La stigmatisation et la peur

Malgré cela, des femmes ont confié à Mme Trik avoir peur d’exercer leur droit à la planification familiale. 

« Elles craignent que leur mari ne les quitte pour une autre femme et ont ainsi du mal à accepter [la planification familiale], et citent même ma situation comme exemple », explique-t-elle.


Des femmes patientent pour une distribution de vivres. L’UNFPA
contribue à faire en sorte que des services de santé sexuelle et procréative
soient disponibles à proximité des distributions de vivres, pour que les
femmes y aient un meilleur accès. © UNFPA Éthiopie

Les infirmiers de la région ont observé les mêmes inquiétudes chez leurs patientes.

« Régulièrement, certaines mères viennent me demander des méthodes de contraception sans que leur mari ne le sache », racontait l’été dernier à l’UNFPA Shure Sherif, qui est infirmier. A cette époque, il n’y avait pas de services disponibles au centre de santé où il travaillait, et il orientait les femmes vers une autre structure.  

Suleman Ahmed, également infirmier dans un centre de santé voisin, a aussi noté une forte demande d’avortement parmi les femmes qui vivent au camp de personnes déplacées, sans doute en rapport avec la mauvaise opinion qu’elles ont de la planification familiale.

Un changement nécessaire

Les choses évoluent peu à peu, cependant.

En janvier 2018, grâce au financement de l’ambassade du Japon et de l’ambassade royale du Danemark, l’UNFPA a commencé à fournir un soutien et des services de santé sexuelle et procréative aux survivantes de violences basées sur le genre, dans les zones de la région Somali concernées par le conflit.

L’UNFPA a aujourd’hui livré plus de 10 000 kits d’accouchement stériles, qui permettent d’aider les femmes à accoucher en toute sécurité.

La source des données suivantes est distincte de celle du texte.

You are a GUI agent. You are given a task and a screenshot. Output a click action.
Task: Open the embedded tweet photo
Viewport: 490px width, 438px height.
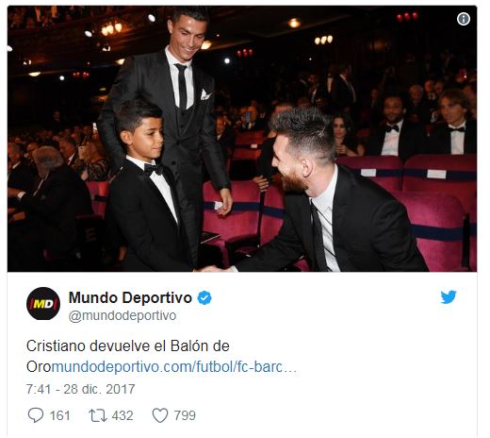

L’organisation a également distribué 24 kits de planification familiale, qui contiennent chacun 14 400 contraceptifs : préservatifs masculins, contraceptifs oraux, contraceptifs injectables à longue durée d’action et dispositifs intra-utérins.

L’UNFPA a également formé du personnel de santé, des dirigeant·e·s communautaires et des défenseur·e·s des droits à délivrer des informations fiables sur la planification familiale et les droits des femmes.

Mme Trik a bénéficié de ce programme de formation. Elle estime aujourd’hui avoir pu contribuer à changer les choses pour les femmes de sa communauté.

« Elles sont peu nombreuses à vouloir utiliser une contraception », dit-elle.